Una cordata italiana composta dai professionisti Pierangelo Merati, Luigi Rigamonti e Antonio Coeli, assistiti da LBS Advisory & Investments (business & financial advisor) e Gianni, Origoni, Grippo, Cappelli & Partners (legal & fiscal advisor), ha formalizzato l'8 luglio 2020 ai Commissari Straordinari della Banca Popolare di Bari, prof. Blandini e dott. Ajello, una manifestazione di Interesse per l’acquisto del 73,57% della Cassa Di Risparmio di Orvieto (“CRO”).

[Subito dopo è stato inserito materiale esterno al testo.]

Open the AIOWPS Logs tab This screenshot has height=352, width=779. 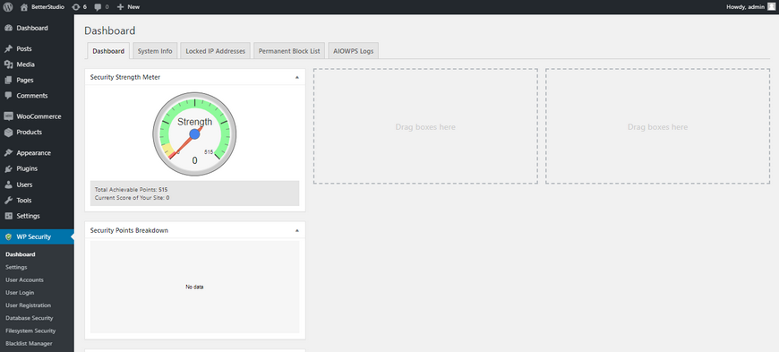353,51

Una banca regionale per le PMI
Nella nota stampa si legge che l'operazione "ha come obiettivo il rafforzamento della vocazione di banca territoriale che da sempre caratterizza la CR Orvieto, con una rinnovata attenzione ai mercati storici della banca. Su questi stessi mercati, con riferimento all’attività creditizia, oltre a confermare l’impegno a sostegno dei bisogni di finanziamento delle famiglie, un’attenzione particolare sarà dedicata alle PMI. La CRO, supportata da nuovi e più performanti processi e strumenti di valutazione del credito, intende infatti affermarsi come la banca di elezione delle PMI regionali in grado di esprimere una posizione di leadership nel mercato".
Obiettivo Private Banking
Oltre alle PMI, la strategia di rilancio passerà "dallo sviluppo delle attività di Wealth Management e Private Banking. Sfruttando le sinergie con il segmento PMI e facendo leva sul network e sulle esperienze dei promotori dell’operazione, la Cassa di Risparmio di Orvieto avvierà un percorso di profonda revisione del modello di business con l’obiettivo di incrementare significativamente, in arco piano, la componente commissionale collegata alle attività di Wealth Management e Private Banking".